--- Allen Wirfs-Brock Allen_Wirfs-Brock@Instantiations.com wrote:
The best explanation I've ever heard for why you are unlikely to see garbage collection generalized in this manner was by George Bosworth of Smalltalk/V fame. George's explanation basically goes like this: Garbage collection is a resource management solution for a resource that fits a particular "economic" model (very large resource pool, each resource has a very low value (who cares if you loose a few bytes out of megabytes), very high churn rate, moderate wastage is acceptable, etc.). Garbage collection algorithms and policies are all designed and specifically optimized for this specific resource management problem and simply are not appropriate for the management of resources subject to a very difference set of economics. In addition, there is no reason to believe that there is a single universal resource management mechanism that can be used to optimally manage all types of resources.
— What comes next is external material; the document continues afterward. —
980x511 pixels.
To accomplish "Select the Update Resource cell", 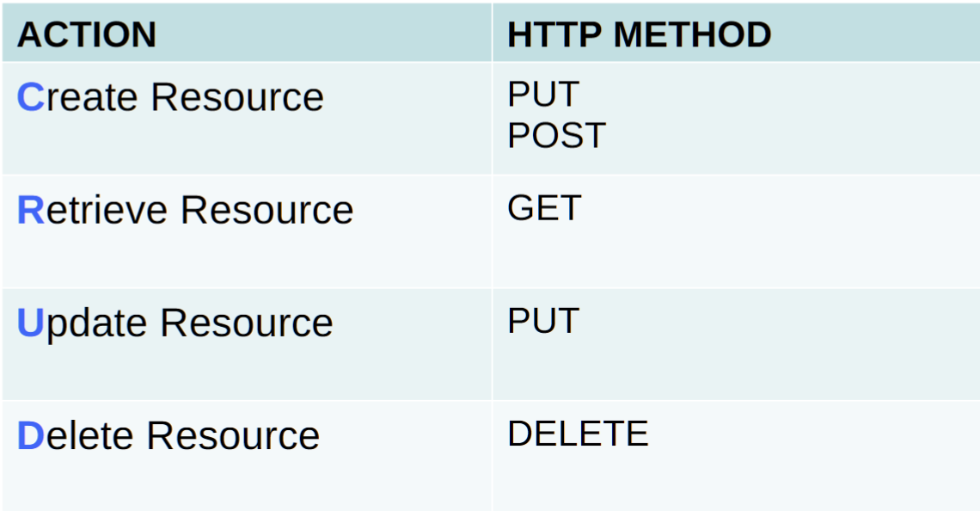I will click(247, 344).
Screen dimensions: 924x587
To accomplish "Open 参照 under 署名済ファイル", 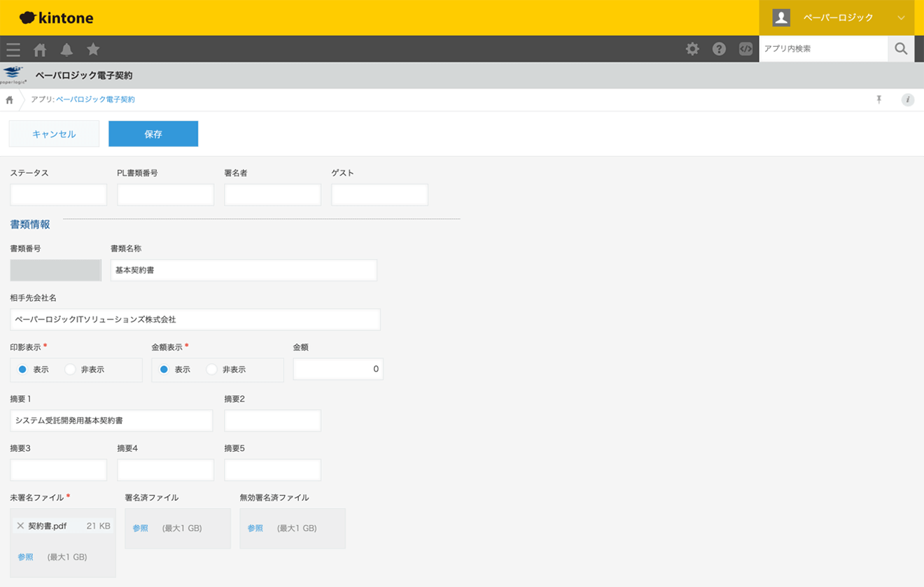I will coord(139,528).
The problem with finalization is that it applies memory resource management policies to other resources (like postgres connections) that have a very different set of economics associated with them.
Allen_Wirfs-Brock@Instantiations.com
Well, that kind of argument encourages me to make my "other resources" really large in terms of memory consumption so that they cost roughly an appropriate amount when expressed in memory economics. I think a Postgres connection should be...umm...18Mbytes.
It seems to me that it would be a workable comprimise to use finalization for those objects which get/got handed around and are hard to track, but then something like an ensure: block to clean up the ones where that is easy to do. It seems to me that it would give you good performance in the common case, but then CYA (without requiring reference counting) in the complicated one. Does this just not work out well in practice?